Et la COP16 n’a pas fait bouger les lignes. Le 2 novembre 2024, dernier jour de la Conférence, la frustration a été palpable. Un grand nombre de délégués avait quitté les lieux, le 1er novembre, empêchant toute décision le 2, faute de quorum. La prise de conscience, la reconnaissance universelle du problème, n’a pas débouché, en l’absence de moyens. Quelques accords nouveaux se sont ajoutés à la liste préexistante, concernant notamment les peuples autochtones et afro-descendants.
Mais les liquidités destinées à faire tourner le moteur sont restées dans les pompes à finance nationales. Le fonds créé en 2022, pour concrétiser les bons vœux unanimement applaudis, est toujours à sec. La création d’un comité de suivi, chargé d’assurer le respect des résolutions votées dans la chaleur des rendez-vous bisannuels, n’a pas pu être actée. Le refus de transformer l’essai a valeur de dénégation. Une première dénégation. Première parce qu’il y en eu une autre, étroitement liée à la première.
La COP16 a été décevante, en raison de la participation minimale des grandes puissances économiques et de leurs médias. Le président colombien souhaitait une belle conclusion. Elle nécessitait la participation des grands de la planète. Le Secrétaire général de l’ONU est bien venu.

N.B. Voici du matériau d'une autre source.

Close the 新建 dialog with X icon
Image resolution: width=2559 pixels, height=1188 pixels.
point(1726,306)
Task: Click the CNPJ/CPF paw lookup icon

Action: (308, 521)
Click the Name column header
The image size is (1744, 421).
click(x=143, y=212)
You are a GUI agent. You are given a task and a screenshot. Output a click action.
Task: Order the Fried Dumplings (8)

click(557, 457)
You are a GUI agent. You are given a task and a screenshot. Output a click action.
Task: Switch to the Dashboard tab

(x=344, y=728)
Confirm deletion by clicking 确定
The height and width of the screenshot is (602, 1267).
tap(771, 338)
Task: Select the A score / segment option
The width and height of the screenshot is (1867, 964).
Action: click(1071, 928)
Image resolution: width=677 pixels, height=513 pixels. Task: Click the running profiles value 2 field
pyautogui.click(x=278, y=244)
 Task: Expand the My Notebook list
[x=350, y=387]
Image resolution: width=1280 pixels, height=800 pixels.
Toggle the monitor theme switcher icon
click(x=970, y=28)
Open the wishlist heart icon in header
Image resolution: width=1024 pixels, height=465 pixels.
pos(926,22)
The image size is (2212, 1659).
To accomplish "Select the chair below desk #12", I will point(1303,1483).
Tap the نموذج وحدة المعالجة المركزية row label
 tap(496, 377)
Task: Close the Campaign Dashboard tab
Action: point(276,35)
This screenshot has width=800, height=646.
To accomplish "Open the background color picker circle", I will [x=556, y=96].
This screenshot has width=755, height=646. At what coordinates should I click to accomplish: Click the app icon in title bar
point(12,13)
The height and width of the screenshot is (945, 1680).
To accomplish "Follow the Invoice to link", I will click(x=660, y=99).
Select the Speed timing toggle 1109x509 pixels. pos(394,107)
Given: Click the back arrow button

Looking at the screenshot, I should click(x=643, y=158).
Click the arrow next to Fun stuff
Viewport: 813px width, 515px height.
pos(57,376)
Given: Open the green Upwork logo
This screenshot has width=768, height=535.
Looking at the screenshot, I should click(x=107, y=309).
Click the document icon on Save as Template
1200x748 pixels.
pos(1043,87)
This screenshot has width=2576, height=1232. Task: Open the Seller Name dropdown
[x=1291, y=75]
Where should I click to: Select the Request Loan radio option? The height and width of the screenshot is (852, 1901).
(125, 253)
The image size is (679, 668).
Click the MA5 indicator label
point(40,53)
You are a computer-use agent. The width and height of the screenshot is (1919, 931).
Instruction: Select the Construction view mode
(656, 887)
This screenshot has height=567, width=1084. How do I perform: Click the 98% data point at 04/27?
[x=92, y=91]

Mais seuls, sans rien enlever aux mérites qui sont les leurs et ceux de leurs peuples, ont fait acte de présence, les chefs d’État colombien (pays hôte) et ceux de quelques nations en mal de reconnaissance internationale : l’Azerbaidjanais, organisateur de la COP climatique n° 29 les 11-22 novembre prochains, l’Arménien, en conflit avec Bakou, qui a obtenu de haute lutte , le 31 octobre à Cali, la tenue à Erevan en 2025, de la COP17, le Bolivien, englué dans un violent conflit l’opposant à son compagnon du parti MAS, Evo Morales, le Bissau-Guinéen et le Haïtien, en graves difficultés intérieures.
La presse de la « communauté internationale », a suivi le mouvement. La biodiversité a succombé aux aléas de la campagne présidentielle des États-Unis.
Le derby, traité comme tel, Trump/Harris, a monopolisé l’information. Les manchettes de première page, spéculatives et addictives, les titrailles des deux, trois et parfois quatre, douze feuilles suivantes, ont quasiment tout occupé, dans les journaux, les hebdomadaires, les télévisions. Cette élection était peut-être « historique ». Mais l’était-elle autant pour la planète que les sujets traités par la COP16 ? L’était-elle autant que le drame qui au même moment vérifiait en Espagne les pires prévisions des climatologues ?
À la décharge des gazettes et des télévisions, Cali n’avait rien de spectaculaire. Il n’y avait pas grand-chose à en attendre, délaissée qu’elle a été par les puissances. Qui plus est, la présidentielle des États-Unis était de plain-pied dans la société du spectacle. Les deux candidats défendaient les intérêts de leur pays avec une rage de boxeurs. Avec des livrets assez pauvres.
Il suffit de passer en revue leurs positionnements sur l’Amérique latine, l’Asie et la Chine, le Proche-Orient, le commerce international. La Russie en théorie les sépare. Mais Pékin et Moscou aujourd’hui sont la main dans la main… Leur style, différent, était le garant d’un bon indice d’écoute… Supérieur à ce que pouvait proposer Cali.